The ancient institution of the family disappeared under the influence of Grecian ideas and oriental customs. The judicial dicta of lawyers and prætors conflicted with the authority of the husband and father; civil family ties became dissolved in excess of pleasures and love of conquest. In spite of the laws of Augustus, marriages decreased, and were only excuses for adultery and divorce. Mysticism, poverty, the discouragement of the curials, added despair to the effects of debauchery and created a contempt for life.
By these changes in domestic life and under the influence of foreign philosophers, the Roman idea of property changed. First of all in the hands of the father (mancipium), possessions next became a family inheritance (dominium), and ended by belonging entirely to the individual (proprietas). Though benefited in theory, in practice property ceased to exist, because according to the law the emperor was master over it, because the treasury took its fruits, because taxation, tyranny, ignorance, and a growing depopulation rendered it sterile or reduced it to nought.
The ancient religion assimilated with the religions of Greece and the East, disappeared in the pantheon of the gods enlarged by dead emperors, and there remained of it only official pomp and an excuse for persecutions. The jealousy of despots, the degradation of servitude, the loss of all interests and of all hope, the abuse of pleasures, the downfall of Greece and of the East, extinguished all that was yet known of art and science. The jurisconsults alone laid down a code of laws, the last result of the spirit of organisation.
Thus, conquest, the fruit of Roman genius, destroyed both the genius of peoples, and the peoples themselves; leaving behind it because it was a system, a system of institutions on a dead foundation. But in this debasement of every force and of every earthly hope, man took refuge within himself.

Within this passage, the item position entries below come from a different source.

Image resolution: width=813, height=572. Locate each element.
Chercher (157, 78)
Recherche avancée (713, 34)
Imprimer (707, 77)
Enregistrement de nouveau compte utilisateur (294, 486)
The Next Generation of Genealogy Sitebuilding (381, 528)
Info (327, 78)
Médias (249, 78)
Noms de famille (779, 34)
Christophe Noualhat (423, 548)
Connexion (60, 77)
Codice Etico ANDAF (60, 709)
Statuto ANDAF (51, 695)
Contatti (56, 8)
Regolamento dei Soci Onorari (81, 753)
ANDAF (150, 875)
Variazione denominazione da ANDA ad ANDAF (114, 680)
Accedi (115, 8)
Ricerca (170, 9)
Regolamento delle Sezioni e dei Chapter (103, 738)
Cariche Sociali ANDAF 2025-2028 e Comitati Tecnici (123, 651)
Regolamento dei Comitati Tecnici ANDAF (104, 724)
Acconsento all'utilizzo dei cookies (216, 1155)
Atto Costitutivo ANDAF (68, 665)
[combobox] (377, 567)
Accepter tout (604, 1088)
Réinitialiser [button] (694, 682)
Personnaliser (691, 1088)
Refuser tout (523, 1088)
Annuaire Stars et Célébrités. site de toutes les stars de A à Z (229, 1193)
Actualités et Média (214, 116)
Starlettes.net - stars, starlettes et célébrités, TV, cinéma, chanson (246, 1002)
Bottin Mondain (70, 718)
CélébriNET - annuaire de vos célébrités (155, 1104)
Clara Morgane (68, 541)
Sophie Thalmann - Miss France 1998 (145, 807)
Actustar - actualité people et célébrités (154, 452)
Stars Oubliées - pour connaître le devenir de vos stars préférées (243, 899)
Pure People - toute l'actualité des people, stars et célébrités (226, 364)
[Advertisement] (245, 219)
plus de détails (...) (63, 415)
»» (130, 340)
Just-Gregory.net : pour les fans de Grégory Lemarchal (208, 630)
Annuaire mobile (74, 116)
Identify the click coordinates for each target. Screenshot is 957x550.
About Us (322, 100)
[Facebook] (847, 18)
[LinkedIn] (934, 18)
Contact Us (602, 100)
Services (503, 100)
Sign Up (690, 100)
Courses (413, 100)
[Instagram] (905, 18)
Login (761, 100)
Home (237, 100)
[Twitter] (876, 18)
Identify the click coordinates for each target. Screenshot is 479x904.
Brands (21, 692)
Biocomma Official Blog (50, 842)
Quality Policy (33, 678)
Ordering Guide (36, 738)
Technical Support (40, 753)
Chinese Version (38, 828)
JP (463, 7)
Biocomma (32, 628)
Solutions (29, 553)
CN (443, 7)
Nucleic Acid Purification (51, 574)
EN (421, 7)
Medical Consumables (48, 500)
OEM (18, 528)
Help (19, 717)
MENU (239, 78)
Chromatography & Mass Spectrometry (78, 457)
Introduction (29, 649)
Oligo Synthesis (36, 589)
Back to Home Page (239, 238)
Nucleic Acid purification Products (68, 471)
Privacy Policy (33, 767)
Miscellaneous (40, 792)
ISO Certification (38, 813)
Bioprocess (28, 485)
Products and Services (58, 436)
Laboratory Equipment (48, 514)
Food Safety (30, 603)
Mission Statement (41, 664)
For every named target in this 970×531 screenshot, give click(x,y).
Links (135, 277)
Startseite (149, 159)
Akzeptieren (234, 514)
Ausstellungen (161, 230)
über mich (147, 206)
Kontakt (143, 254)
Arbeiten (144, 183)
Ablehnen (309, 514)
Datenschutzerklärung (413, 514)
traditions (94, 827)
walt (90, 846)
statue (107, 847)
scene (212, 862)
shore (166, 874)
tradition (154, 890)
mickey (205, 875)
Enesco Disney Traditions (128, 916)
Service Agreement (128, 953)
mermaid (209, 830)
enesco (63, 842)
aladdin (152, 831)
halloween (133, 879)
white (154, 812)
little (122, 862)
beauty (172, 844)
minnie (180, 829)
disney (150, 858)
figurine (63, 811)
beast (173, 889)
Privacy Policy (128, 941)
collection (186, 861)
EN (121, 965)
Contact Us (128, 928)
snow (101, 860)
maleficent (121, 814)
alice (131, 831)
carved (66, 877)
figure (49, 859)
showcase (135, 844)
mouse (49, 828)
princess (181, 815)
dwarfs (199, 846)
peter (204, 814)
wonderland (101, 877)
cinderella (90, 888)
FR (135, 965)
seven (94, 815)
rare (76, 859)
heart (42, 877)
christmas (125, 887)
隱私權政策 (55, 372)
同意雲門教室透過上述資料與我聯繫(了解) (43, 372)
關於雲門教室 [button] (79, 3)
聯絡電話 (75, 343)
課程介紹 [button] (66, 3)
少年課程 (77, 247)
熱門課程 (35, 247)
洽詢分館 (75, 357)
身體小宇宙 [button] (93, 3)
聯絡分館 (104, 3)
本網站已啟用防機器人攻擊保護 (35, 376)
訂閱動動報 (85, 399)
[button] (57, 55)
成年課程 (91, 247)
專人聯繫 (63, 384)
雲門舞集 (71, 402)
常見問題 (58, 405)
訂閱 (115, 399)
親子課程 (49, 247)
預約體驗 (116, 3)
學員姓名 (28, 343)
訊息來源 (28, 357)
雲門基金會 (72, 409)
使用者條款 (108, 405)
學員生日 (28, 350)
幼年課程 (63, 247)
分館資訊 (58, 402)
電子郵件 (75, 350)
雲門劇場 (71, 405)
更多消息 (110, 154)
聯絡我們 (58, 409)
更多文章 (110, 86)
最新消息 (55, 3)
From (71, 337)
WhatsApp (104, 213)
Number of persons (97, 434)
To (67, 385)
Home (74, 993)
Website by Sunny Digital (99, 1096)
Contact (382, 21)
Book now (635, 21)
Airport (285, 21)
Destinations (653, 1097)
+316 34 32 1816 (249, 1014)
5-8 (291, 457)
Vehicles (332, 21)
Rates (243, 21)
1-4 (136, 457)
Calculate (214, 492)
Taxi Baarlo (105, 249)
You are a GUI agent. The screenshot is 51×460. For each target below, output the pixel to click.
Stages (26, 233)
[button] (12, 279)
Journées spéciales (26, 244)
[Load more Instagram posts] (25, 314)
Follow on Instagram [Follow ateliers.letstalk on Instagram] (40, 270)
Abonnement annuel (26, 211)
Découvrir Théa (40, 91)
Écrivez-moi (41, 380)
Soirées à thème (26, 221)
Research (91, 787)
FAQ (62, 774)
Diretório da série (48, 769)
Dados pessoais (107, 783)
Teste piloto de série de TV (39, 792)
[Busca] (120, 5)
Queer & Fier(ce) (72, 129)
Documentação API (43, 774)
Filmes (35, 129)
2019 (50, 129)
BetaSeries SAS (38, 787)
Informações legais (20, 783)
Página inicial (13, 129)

Helped by oriental mysticism, he discovered in a new religion a new world.
This is what the modern philosophers have added to Livy. The criticism commenced by him, renewed by Beaufort, nearly perfected by Niebuhr, and the philosophy hidden under his eloquence, which was turned by Machiavelli into a practical channel and is still imperfect in Montesquieu, become each day more exact and more profound. The corrections thus made honour those by whom they are made without lowering those who suffer them. The first authors are the fathers of science, and Livy alone has done more for Roman history than all those who have desired to set him right.[i]
FOOTNOTES
[4] Niebuhr’s[h] remarks on the dates of Livy’s history (Rom. Hist. iv.) may be compared with the more common view given in Smith’s Dictionary and elsewhere. I think the beginning of the work must be placed in 29-24 B.C.; but adopting the idea that it was originally divided into decades, the fact now demonstrated, that it reached to a hundred and forty-second book, seems to show that it was not left complete according to the author’s intentions. It is also well remarked that the death of Drusus does not furnish a point of sufficient importance for the termination of the great epic of Roman history. This view is supported by the interesting statement of Pliny, that in one of his latter books Livy had declared: Satis jam sibi gloriæ quæsitum; et potuisse se desinere, nisi animus inquies pasceretur opere. (Plin. Hist. Nat. præf.) A period of more than forty years thus devoted to the elaboration of a single work is not unparalleled. Froissart was engaged forty years upon his Chronicles.